Bahçeli, bu değerlendirmelerinin ardından iktidarın ekonomi politikasının doğru olduğunu savunarak,  "Ülkemiz şu anda dünyada faiz oranın yüksekliği açısından ilk on ülkeden biri, Avrupa’nın da zirvesindedir. Faiz geleceğimizden çalmaktadır. Bize göre hükümetin izlediği ekonomi politikası doğrudur, bunun üzerinden polemik yaratmak, bittik, tükendik, yandık, mahvolduk demek felaket tellallığıdır, kötü niyetliliktir" ifadelerini kullandı.

'SIKINTILARIN FARKINDAYIZ ANCAK POLİTİKALAR DOĞRU'

Öte yandan Bahçeli, "İnsanlarımızın ekonomik sıkıntılarını biliyoruz, artan döviz kurlarından yakınmaların farkındayız, ancak takip edilen politikalar doğrudur, yakında her şey düzelecektir" diye de konuştu. Bahçeli, bu sözlerini şöyle devam ettirdi:

"Terörle mücadelemizin rövanşını kur üzerinden almak istiyorlar. Dik duruşumuzu, egemenlik haklarımızı kahramanca savunmamızı dövizle baskılamaya çalışıyorlar.

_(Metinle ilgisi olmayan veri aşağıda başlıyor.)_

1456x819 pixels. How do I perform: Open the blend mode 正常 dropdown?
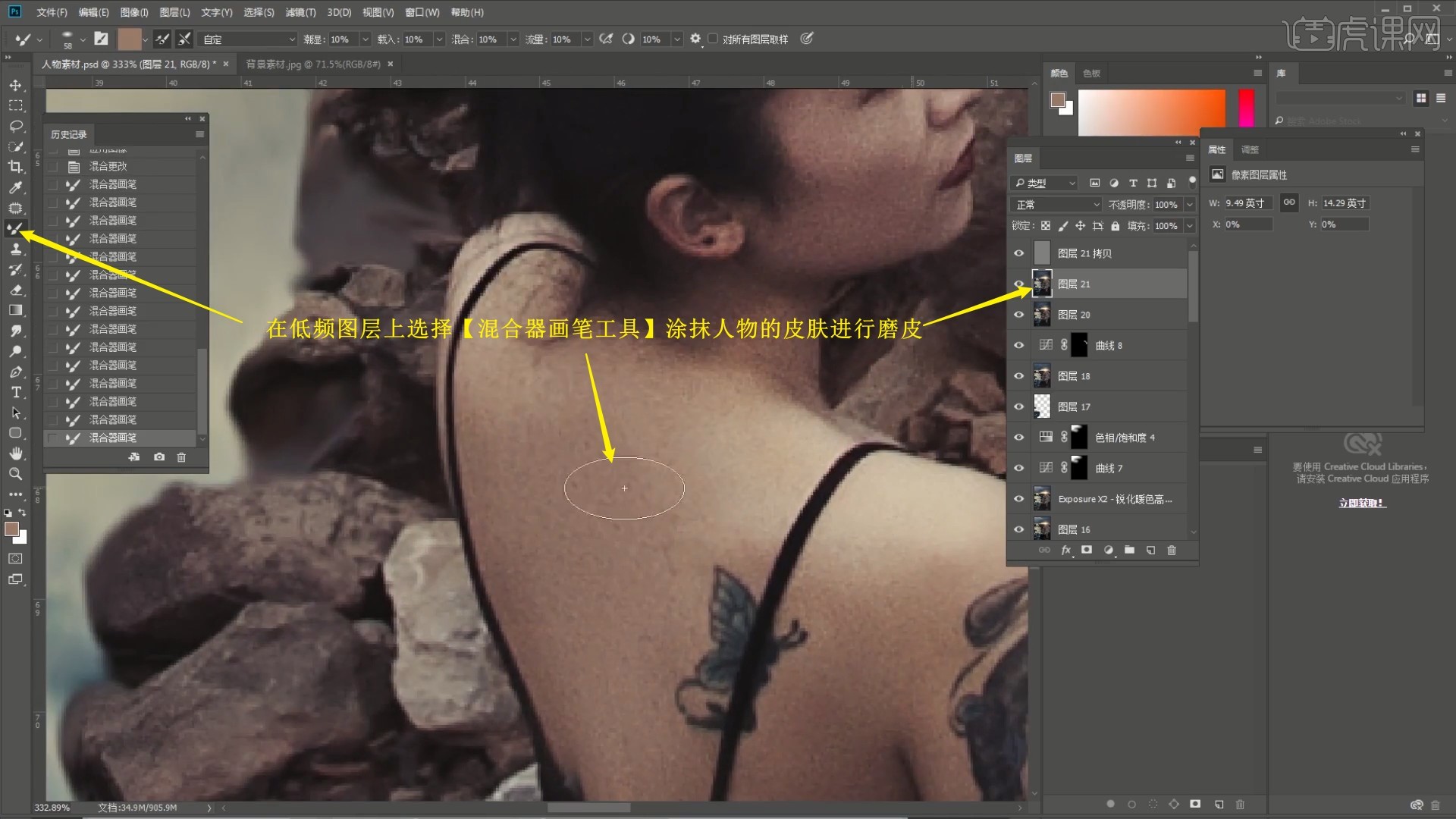tap(1056, 205)
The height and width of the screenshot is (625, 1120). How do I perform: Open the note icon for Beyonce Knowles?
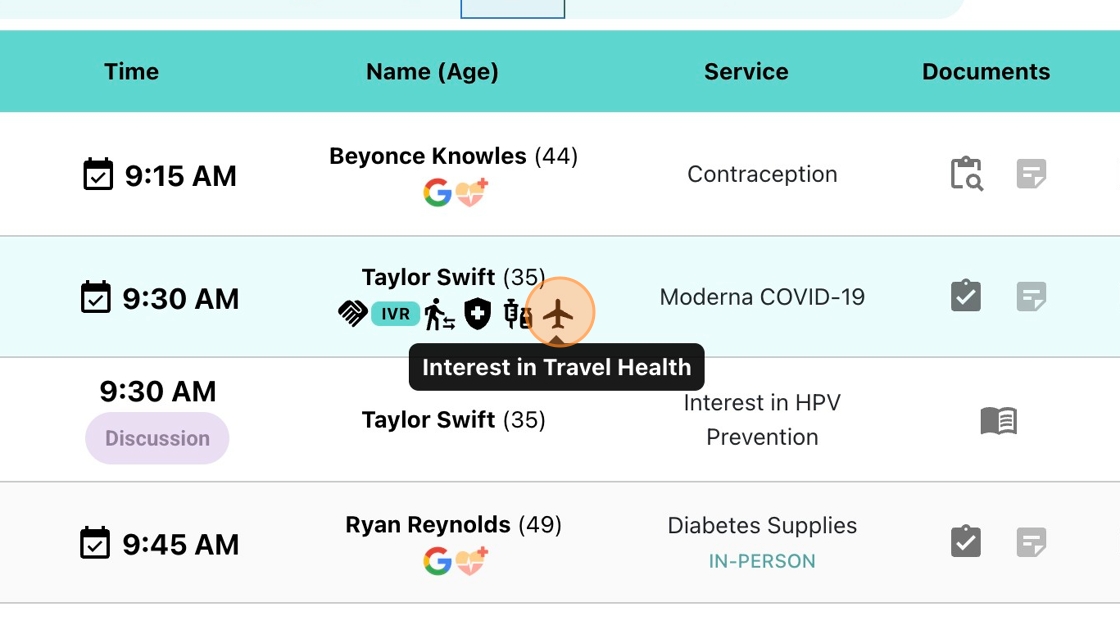pos(1031,174)
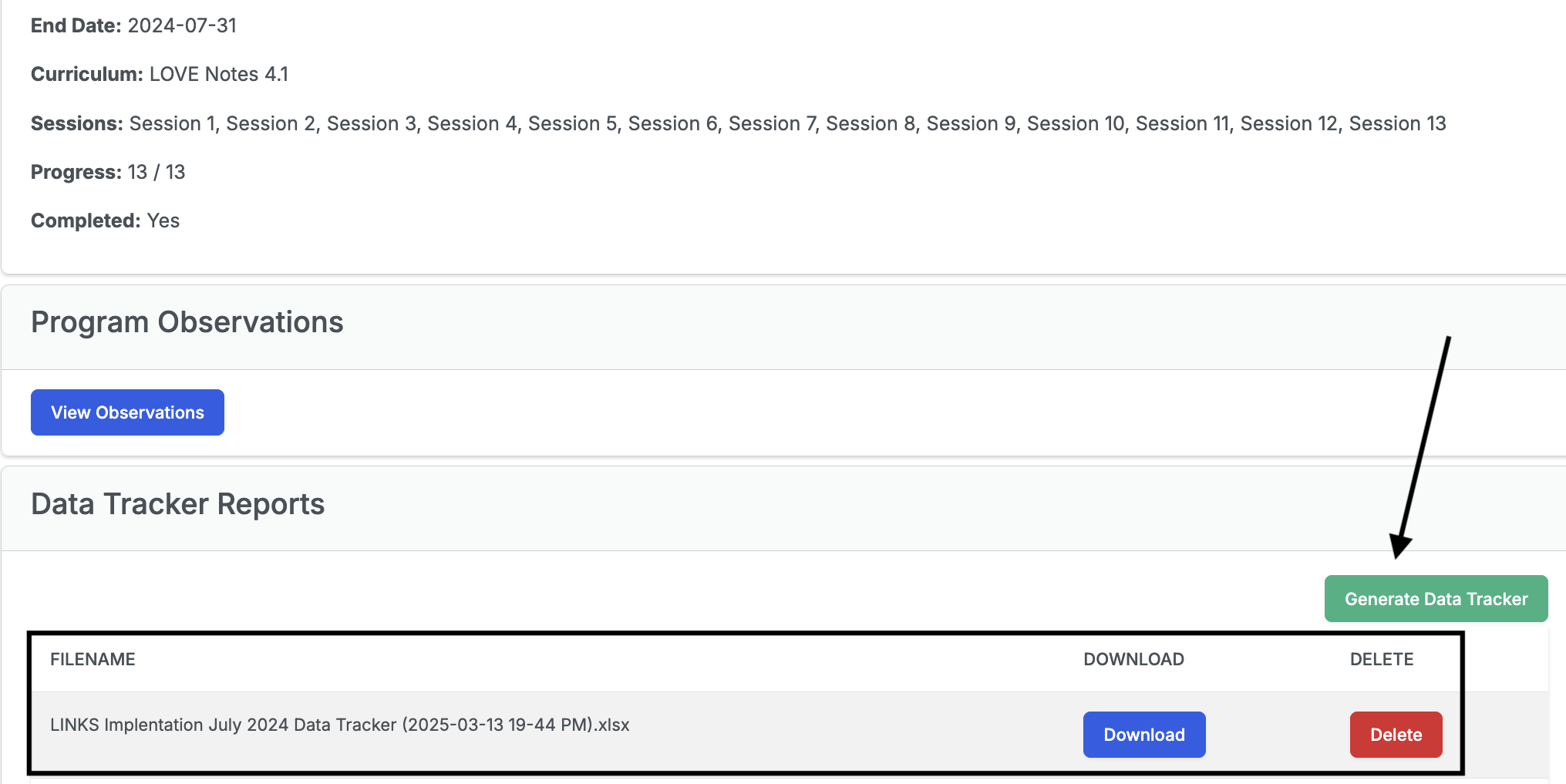This screenshot has width=1566, height=784.
Task: Click the DELETE column header
Action: tap(1382, 659)
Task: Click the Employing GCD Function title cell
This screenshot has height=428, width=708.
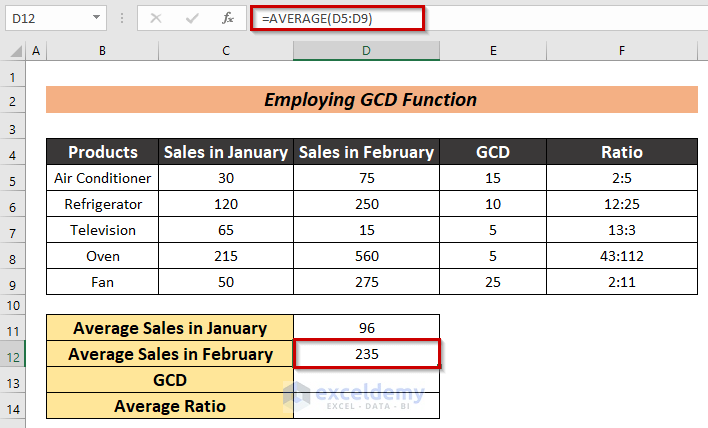Action: (x=370, y=100)
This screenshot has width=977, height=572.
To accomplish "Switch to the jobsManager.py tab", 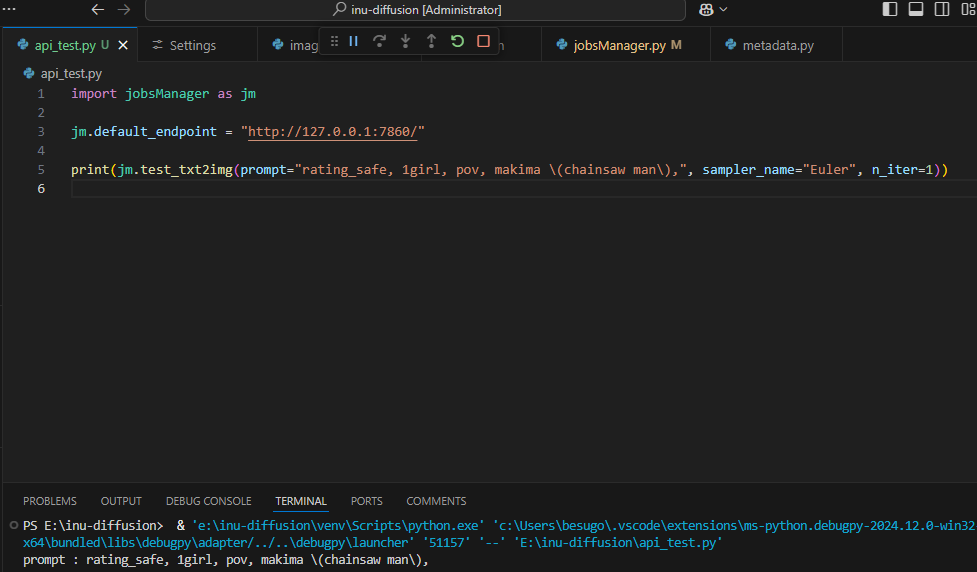I will (619, 45).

Suriye’deki, Irak’taki, Libya’daki, Mavi Vatan’daki, Karabağ’daki, Afrika’daki mevcudiyetimizi dövizle püskürtmenin arayışındalar. Bu kez başaramayacaklar, yayından çıkan ok Allah’ın izniyle hedefine ulaşacak, Türkiye’yi hiç kimse tutamayacaktır. Döviz operasyonları boşunadır, faiz kulisi yapanların çabası beyhudedir, Türkiye’yi teslim alamayacaklar, Türk milletini yolundan çeviremeyecekler."

ERKEN SEÇİM YANITI

Muhalefetin 'erken seçim' çağrılarına da yanıt veren Bahçeli, "Ekonomiden anlamayan cahillerin tek söylediği erken seçimdir. Erken seçim falan yoktur. Seçim 2023 yılının haziran ayında yapılacaktır" ifadelerini kullandı.